In this article, we will introduce a straightforward method to experience stealing BitLocker keys from TPM communication and decrypting an encrypted volume using an emulator. I hope this article serves as an opportunity to better understand what kinds of threats TPM and BitLocker can effectively mitigate.
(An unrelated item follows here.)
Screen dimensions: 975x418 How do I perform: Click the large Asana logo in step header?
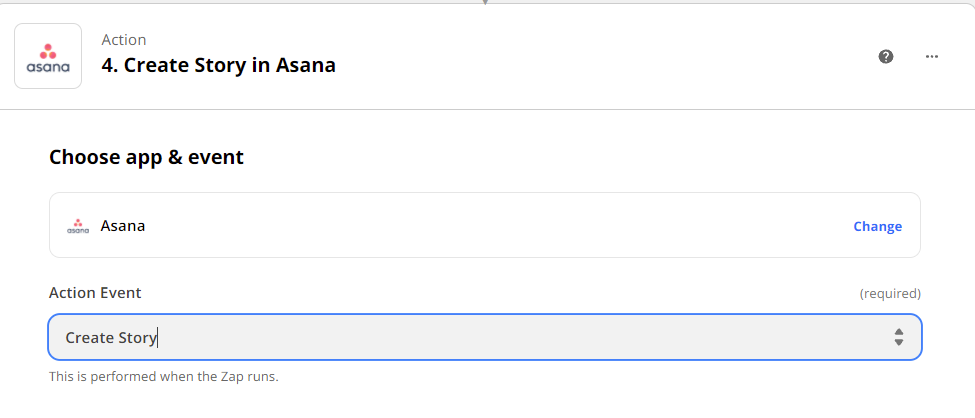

This is a translated article. The original Japanese article is here.
Preparation
In the previous article, we covered the steps to install Windows 11 on a QEMU emulator and capture TPM communication. In this article, we will continue using this environment. While the process is time-consuming, it's possible to achieve it with a single PC and some copy-pasting, so if you have the time, we encourage you to give it a try 💪.
For those short on time, here’s a quick 3-step summary:
- Create a Windows virtual machine (QEMU) on Linux
- Use a TPM emulator (SWTPM) for the virtual machine's TPM
- Capture the communication between the virtual machine and the TPM emulator using our library
Enabling BitLocker
Start the QEMU Windows virtual machine and enable BitLocker. You don't necessarily need to capture TPM communication during this step, but doing so might allow you to enjoy analyzing the data later. Here are the commands for reference.
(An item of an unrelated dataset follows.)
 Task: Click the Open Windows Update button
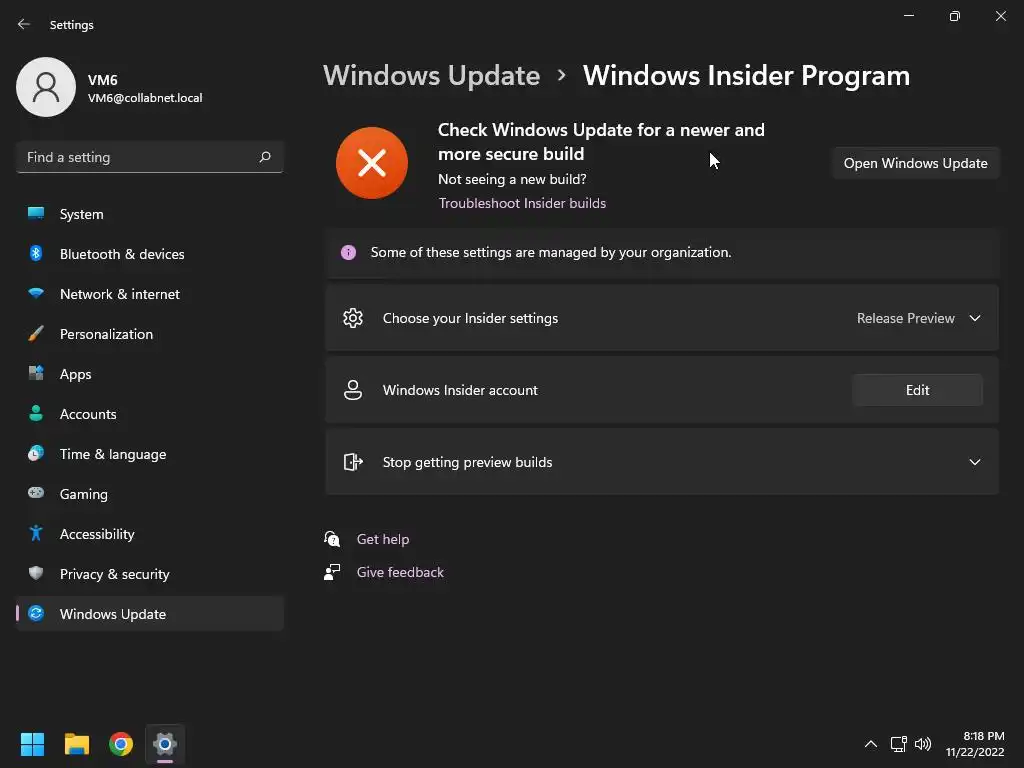(x=915, y=163)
Start the SWTPM (TPM simulator):
while true; do swtpm socket --tpmstate dir="$HOME"/swtpm --tpm2 --server port=2321 --ctrl type=tcp,port=2322; done
Start the TPM communication proxy:
go run github.com/CyberDefenseInstitute/tpmproxy/example/qemu_swtpm_forward@latest
Start the QEMU Windows virtual machine:
qemu-system-x86_64 \
-machine q35,accel=kvm \
-m 4096 \
-cpu host \
-smp 2,sockets=1,dies=1,cores=2,threads=1 \
-display spice-app \
-nic none \
-drive file="$HOME"/win11.qcow2,if=virtio,format=qcow2,discard=unmap \
-drive if=pflash,format=raw,unit=0,file=/usr/share/OVMF/OVMF_CODE_4M.secboot.fd,readonly=on \
-drive if=pflash,format=raw,file="$HOME"/OVMF_VARS_4M.ms.fd \
-chardev socket,id=chrtpm,path=/tmp/qemu_swtpm_fwd.sock \
-tpmdev emulator,id=tpm0,chardev=chrtpm \
-device tpm-tis,tpmdev=tpm0
Next, open the BitLocker management screen from the Control Panel and enable BitLocker. In this article, we will output the BitLocker recovery key as a PDF file in the root of the C drive. Let's set our goal: if we can extract this PDF file from the encrypted volume, we will consider it a successful decryption 😄.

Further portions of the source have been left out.